Non esisteva una lista con i nomi dei marinai ma di certo si sa che il capitano della nave Söfring Hansson soppravvisse al naufragio. Pare che abbia lasciato l’imbarcazione tra gli ultimi (come dettano le regole nautiche) ma che si sia impigliato in una corda degli alberi maestri e che sia stato trascinato verso il fondo. Alla fine riuscì a sbrogliarsi ed a mettersi in salvo. Anche il suo vice, l’ammiraglio Erik Jonsson si salvò per un pelo. Al momento del naufragio si trovava nel ponte inferiore per assicurarsi che i cannoni fossero saldamente legati dopo che la nave si era inclinata la prima volta. Jönsson fu colpito da uno sportello di legno in testa quando cercò di risalire. Venne salvato ma rimase per parecchio tempo appeso ad un filo tra la vita e la morte.

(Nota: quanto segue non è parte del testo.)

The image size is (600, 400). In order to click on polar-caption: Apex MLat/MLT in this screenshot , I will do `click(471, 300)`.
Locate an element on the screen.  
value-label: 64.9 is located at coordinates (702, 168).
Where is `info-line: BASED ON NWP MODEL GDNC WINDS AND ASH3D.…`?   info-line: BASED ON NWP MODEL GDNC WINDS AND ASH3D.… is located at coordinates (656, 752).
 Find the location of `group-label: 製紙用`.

Il capitano Hans Jonsson invece morì. Si trattava  di uno dei comandanti più esperti salito sulla nave forse per dare consigli oppure semplicemente come ospite.

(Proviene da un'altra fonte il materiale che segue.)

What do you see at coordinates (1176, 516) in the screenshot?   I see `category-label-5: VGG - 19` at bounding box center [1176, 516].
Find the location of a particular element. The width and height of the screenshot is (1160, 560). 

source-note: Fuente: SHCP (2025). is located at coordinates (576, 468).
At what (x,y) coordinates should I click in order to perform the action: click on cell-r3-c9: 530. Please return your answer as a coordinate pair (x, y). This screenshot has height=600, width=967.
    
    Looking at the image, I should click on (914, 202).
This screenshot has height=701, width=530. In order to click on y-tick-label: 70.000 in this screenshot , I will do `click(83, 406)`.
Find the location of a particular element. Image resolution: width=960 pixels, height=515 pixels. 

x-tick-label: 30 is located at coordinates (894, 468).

Immediatamente il re Gustav II Adolf fece aprire un’inchiesta per capire di chi fosse la responsabilità del naufragio, vennero interrogati il capitano della nave, molti dei marinai e i costruttori, e tutti dissero esattamente la stessa cosa, ossia, che la nave era troppo instabile e che i portelli dei cannoni sarebbero dovuti rimanere chiusi. Per quel che riguarda la costruzione della nave, invece, fu detto soltanto che il vascello fu costruito secondo le indicazioni del Re.
Nessuno fu accusato per il naufragio e di conseguenza non ci fu nessun colpevole.

Nel 1956, dopo più di 300 anni, un archeologo esperto in relitti Carl Gustav Anders Franzén insieme al subacqueo Per Edvin Fälting  riuscirono a recuperare il relitto che, grazie alla particolarmente bassa salinità delle acque di Stoccolma, si trovava in condizioni eccellenti.


Con il recupero della nave avvenuto nel 1961, iniziarono anche i lavori di restauro che nel 1990 portarono il relitto nella condizione di essere esposto nell’omonimo museo che gli fu costruito intorno, situato nella zona di Djurgården nella città di Stoccolma.

Il museo Vasa ospita la nave restaurata e moltissime ricostruzioni di sezioni di essa, diventando in pochi anni una delle attrazioni principali della città, se non proprio di tutta la Svezia: il museo Vasa si trova a Djurgården, una delle tante isole di Stoccolma, via Galärvarvsvägen n°14.